Lines from the beginning of the data through the line containing "The height and width of the screenshot is (446, 1354)." are to be copied exactly, with no other line included.
====== DATA FOR REVIEW ======
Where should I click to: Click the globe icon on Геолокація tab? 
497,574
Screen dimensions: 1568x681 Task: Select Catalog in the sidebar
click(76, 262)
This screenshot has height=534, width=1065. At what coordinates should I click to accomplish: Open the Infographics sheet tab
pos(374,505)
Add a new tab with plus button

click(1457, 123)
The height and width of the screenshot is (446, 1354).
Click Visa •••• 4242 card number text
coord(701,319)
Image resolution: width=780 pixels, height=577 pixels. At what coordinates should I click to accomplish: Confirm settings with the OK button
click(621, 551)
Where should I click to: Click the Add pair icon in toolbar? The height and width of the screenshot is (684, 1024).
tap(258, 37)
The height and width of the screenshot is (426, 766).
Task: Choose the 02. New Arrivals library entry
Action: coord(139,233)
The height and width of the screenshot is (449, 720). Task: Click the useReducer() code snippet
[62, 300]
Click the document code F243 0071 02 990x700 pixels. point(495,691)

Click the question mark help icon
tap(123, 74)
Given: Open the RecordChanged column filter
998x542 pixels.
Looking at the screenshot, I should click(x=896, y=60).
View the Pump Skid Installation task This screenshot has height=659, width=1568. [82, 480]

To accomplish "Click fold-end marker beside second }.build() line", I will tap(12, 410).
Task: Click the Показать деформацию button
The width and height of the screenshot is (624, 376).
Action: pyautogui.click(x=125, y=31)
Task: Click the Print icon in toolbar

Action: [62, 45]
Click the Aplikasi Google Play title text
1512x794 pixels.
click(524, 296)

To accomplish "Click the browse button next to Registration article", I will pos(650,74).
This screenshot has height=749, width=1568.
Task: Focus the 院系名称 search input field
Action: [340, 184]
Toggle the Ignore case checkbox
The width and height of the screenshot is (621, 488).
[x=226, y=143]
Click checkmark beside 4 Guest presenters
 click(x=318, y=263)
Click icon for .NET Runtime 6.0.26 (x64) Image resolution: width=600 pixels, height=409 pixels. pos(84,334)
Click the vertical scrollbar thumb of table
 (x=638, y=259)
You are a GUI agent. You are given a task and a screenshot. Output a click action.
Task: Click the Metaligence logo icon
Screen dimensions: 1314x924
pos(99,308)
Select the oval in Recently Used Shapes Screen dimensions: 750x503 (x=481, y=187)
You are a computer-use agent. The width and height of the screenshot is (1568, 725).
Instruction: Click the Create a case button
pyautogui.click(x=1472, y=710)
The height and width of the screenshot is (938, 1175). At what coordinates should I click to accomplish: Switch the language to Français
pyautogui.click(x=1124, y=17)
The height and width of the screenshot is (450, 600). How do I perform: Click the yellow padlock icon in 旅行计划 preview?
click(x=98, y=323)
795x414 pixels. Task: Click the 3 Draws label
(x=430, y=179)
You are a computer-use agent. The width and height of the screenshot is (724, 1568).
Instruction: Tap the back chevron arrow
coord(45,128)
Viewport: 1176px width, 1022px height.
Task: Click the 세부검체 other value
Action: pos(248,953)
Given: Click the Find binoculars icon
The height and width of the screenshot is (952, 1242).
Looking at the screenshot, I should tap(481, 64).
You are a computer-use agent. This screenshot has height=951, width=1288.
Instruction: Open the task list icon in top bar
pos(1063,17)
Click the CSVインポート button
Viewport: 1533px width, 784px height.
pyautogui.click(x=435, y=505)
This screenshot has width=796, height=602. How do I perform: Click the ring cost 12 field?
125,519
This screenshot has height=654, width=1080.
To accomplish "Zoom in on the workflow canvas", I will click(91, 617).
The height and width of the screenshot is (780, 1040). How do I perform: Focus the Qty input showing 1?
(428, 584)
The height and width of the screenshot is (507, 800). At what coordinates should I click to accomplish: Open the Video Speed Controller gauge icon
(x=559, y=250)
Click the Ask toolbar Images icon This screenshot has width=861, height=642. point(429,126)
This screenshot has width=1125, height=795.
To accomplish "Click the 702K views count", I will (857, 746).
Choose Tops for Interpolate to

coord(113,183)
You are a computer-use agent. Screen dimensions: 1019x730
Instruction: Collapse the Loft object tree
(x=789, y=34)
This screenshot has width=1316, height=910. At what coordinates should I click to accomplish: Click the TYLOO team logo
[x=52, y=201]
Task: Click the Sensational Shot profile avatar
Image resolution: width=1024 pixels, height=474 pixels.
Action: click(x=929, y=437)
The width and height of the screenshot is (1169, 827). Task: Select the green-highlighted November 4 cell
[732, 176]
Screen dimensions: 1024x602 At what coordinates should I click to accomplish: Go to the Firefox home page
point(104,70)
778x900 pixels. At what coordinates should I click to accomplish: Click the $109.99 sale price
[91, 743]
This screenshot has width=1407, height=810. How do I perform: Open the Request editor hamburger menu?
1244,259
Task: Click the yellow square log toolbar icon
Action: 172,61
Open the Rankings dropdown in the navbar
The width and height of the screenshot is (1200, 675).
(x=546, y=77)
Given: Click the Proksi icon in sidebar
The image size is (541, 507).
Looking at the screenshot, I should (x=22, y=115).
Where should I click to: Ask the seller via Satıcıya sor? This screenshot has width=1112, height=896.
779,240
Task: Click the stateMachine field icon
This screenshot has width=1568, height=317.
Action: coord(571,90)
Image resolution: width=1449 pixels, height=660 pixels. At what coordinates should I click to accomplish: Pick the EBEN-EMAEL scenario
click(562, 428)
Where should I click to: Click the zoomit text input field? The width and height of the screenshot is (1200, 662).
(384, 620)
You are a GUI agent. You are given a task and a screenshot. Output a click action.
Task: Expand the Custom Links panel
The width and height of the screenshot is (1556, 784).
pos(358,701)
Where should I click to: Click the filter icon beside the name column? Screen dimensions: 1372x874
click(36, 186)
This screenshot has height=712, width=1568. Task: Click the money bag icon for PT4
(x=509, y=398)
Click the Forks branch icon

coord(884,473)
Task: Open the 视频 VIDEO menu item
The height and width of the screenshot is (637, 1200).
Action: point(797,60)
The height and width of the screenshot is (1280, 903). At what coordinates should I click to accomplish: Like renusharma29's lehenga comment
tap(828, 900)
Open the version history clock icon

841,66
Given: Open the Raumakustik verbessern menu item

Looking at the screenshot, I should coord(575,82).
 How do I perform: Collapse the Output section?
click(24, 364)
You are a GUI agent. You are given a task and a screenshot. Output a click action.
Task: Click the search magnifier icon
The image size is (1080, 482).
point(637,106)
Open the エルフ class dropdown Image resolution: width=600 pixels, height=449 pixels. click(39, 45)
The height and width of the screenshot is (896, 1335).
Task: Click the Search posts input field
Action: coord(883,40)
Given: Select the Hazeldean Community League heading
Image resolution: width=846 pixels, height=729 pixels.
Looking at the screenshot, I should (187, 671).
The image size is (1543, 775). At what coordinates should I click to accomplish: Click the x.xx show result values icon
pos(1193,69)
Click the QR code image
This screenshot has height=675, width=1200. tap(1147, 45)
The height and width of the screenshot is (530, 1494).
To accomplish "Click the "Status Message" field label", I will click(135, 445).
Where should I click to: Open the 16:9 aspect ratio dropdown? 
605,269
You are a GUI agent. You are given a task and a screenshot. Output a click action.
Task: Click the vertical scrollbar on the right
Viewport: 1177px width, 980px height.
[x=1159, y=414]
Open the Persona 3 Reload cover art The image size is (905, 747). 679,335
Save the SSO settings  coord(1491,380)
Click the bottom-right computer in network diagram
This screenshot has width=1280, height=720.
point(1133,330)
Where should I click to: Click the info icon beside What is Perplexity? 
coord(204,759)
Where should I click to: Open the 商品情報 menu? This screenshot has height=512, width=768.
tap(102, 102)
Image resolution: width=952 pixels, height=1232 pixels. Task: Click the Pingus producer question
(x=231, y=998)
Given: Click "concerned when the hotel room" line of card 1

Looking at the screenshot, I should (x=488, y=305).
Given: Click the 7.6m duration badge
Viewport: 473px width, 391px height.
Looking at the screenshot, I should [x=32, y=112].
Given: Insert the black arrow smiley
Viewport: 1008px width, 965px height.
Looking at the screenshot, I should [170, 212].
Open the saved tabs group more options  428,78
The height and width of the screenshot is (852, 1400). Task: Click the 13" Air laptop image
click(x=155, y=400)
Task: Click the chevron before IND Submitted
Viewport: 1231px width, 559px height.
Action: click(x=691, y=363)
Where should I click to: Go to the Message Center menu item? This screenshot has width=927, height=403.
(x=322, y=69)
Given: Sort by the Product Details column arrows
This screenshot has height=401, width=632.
======
◆ PROBLEM SOLUTION ◆
Where should I click to: Click the globe icon on Геолокація tab? 
497,574
Screen dimensions: 1568x681 Task: Select Catalog in the sidebar
click(76, 262)
This screenshot has height=534, width=1065. At what coordinates should I click to accomplish: Open the Infographics sheet tab
pos(374,505)
Add a new tab with plus button

click(1457, 123)
The height and width of the screenshot is (446, 1354).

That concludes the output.